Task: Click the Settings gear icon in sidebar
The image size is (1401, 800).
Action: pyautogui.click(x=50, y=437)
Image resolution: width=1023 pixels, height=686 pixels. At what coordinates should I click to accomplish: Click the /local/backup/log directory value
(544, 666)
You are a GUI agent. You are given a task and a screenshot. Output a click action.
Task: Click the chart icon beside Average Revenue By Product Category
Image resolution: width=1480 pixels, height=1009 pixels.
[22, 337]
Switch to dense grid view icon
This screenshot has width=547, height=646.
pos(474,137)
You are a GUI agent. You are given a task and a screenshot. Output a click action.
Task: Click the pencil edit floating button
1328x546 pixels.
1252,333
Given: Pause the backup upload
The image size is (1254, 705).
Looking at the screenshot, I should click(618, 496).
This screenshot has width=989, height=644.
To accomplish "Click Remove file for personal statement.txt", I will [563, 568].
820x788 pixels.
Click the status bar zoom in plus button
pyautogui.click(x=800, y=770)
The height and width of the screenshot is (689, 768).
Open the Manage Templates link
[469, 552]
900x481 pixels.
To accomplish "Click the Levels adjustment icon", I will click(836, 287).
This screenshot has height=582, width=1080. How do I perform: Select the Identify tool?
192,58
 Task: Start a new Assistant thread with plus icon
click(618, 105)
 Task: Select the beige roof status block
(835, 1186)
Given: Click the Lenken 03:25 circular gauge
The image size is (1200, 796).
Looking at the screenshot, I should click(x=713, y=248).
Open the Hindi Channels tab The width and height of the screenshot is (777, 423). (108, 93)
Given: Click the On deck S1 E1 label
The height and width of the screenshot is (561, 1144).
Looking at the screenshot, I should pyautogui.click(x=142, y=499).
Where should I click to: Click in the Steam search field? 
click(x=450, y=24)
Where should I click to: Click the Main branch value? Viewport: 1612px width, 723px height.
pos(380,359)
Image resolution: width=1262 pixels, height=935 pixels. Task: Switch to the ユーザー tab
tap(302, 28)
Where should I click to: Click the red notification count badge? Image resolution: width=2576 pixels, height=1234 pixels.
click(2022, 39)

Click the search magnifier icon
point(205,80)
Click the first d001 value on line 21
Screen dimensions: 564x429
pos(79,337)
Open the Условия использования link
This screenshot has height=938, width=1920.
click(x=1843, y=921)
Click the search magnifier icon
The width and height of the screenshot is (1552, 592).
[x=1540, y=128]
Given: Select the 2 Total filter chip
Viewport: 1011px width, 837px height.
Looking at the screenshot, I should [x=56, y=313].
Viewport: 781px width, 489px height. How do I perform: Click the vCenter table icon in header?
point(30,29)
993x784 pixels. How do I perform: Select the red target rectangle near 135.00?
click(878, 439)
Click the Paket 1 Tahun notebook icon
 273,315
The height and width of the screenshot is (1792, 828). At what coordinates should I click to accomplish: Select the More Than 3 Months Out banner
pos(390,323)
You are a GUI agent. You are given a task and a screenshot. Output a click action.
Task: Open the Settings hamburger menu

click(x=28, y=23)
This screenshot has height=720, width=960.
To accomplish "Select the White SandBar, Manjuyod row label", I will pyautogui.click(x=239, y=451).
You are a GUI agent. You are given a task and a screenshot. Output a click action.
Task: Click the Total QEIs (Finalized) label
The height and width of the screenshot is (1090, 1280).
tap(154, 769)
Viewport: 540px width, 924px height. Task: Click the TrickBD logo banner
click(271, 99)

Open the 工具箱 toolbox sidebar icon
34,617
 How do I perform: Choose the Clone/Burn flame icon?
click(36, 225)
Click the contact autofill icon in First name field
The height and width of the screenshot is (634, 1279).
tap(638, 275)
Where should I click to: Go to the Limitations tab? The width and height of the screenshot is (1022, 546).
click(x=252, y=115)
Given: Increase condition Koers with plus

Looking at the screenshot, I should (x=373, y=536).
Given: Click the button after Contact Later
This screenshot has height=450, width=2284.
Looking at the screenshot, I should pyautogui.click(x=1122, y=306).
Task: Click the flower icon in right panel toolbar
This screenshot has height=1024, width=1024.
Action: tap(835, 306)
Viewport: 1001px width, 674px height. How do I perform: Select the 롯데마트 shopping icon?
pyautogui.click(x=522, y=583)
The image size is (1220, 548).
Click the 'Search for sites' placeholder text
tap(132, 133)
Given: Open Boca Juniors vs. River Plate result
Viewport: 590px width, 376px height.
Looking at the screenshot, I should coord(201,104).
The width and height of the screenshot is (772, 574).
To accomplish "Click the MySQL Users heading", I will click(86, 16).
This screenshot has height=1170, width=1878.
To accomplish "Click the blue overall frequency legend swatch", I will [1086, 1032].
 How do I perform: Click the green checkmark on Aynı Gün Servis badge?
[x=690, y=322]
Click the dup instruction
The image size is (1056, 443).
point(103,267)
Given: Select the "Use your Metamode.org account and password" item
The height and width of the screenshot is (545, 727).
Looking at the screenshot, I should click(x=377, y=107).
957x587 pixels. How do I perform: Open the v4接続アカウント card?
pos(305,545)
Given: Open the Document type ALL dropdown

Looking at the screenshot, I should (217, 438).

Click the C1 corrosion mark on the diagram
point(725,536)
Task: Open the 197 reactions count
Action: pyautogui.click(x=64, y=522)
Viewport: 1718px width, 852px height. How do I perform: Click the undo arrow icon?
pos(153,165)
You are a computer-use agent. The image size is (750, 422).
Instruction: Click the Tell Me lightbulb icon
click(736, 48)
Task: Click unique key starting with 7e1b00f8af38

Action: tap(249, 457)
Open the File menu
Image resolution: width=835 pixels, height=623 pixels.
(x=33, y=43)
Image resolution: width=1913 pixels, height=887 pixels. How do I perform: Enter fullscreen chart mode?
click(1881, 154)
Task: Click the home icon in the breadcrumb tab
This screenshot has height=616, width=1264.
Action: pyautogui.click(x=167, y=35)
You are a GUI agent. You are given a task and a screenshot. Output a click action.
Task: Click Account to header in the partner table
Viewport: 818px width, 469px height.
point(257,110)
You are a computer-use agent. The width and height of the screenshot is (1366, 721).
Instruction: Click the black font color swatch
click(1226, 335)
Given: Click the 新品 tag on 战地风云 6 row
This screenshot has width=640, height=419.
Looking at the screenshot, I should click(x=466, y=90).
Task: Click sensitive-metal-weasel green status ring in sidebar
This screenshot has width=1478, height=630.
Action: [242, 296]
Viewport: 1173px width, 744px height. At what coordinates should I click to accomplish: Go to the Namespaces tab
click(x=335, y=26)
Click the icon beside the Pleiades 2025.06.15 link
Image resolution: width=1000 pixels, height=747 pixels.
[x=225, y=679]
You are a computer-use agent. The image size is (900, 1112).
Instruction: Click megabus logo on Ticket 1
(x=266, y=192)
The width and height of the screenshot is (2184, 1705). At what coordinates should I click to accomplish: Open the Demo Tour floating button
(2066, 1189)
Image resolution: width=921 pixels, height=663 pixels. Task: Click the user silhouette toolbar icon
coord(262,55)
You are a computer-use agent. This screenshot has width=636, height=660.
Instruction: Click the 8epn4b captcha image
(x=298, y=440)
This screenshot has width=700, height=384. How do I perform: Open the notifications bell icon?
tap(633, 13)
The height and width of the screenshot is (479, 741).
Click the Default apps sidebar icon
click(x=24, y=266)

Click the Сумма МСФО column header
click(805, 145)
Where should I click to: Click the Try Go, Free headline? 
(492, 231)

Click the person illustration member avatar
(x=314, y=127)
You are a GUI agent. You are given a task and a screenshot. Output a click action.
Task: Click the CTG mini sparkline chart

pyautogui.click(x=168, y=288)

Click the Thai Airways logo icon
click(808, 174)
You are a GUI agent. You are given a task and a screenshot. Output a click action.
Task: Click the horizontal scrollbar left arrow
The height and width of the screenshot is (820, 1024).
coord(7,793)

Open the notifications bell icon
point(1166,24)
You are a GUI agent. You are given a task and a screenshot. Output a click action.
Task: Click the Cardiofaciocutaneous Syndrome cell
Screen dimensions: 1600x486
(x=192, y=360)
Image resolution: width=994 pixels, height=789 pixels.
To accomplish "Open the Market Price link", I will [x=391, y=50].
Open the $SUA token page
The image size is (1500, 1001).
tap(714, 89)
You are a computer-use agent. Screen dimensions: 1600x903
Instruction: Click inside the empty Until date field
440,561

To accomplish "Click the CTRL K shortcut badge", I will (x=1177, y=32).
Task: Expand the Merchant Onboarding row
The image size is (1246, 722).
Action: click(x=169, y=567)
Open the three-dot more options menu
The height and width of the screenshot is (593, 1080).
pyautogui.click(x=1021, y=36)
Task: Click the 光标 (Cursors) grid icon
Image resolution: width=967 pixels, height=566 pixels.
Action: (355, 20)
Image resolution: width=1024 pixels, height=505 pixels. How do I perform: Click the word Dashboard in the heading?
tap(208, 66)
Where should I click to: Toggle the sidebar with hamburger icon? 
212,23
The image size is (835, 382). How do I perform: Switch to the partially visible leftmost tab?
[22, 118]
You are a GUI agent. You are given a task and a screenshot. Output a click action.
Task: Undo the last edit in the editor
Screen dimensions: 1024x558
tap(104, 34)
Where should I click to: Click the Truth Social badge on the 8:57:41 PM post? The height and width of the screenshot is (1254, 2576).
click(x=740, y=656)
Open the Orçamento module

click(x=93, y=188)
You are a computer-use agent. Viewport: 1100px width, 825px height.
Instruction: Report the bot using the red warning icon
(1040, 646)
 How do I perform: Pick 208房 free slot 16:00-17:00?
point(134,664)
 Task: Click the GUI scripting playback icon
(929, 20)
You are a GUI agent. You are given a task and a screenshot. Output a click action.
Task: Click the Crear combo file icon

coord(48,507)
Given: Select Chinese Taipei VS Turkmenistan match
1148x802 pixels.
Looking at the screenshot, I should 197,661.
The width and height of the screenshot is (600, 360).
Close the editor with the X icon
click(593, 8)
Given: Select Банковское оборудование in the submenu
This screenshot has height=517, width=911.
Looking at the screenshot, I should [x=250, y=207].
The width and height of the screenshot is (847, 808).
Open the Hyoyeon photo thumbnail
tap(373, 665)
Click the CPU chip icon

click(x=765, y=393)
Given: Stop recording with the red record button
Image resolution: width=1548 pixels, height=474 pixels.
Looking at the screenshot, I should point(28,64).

__________________________________________________

Give back precisely the lines above that start at the line containing "This screenshot has height=582, width=1080." and end at the line containing "Given: Select the 2 Total filter chip", inclusive. No other lines belong in the output.

This screenshot has height=582, width=1080. How do I perform: Select the Identify tool?
192,58
 Task: Start a new Assistant thread with plus icon
click(618, 105)
 Task: Select the beige roof status block
(835, 1186)
Given: Click the Lenken 03:25 circular gauge
The image size is (1200, 796).
Looking at the screenshot, I should click(x=713, y=248).
Open the Hindi Channels tab The width and height of the screenshot is (777, 423). (108, 93)
Given: Click the On deck S1 E1 label
The height and width of the screenshot is (561, 1144).
Looking at the screenshot, I should pyautogui.click(x=142, y=499).
Where should I click to: Click in the Steam search field? 
click(x=450, y=24)
Where should I click to: Click the Main branch value? Viewport: 1612px width, 723px height.
pos(380,359)
Image resolution: width=1262 pixels, height=935 pixels. Task: Switch to the ユーザー tab
tap(302, 28)
Where should I click to: Click the red notification count badge? Image resolution: width=2576 pixels, height=1234 pixels.
click(2022, 39)

Click the search magnifier icon
point(205,80)
Click the first d001 value on line 21
Screen dimensions: 564x429
pos(79,337)
Open the Условия использования link
This screenshot has height=938, width=1920.
click(x=1843, y=921)
Click the search magnifier icon
The width and height of the screenshot is (1552, 592).
[x=1540, y=128]
Given: Select the 2 Total filter chip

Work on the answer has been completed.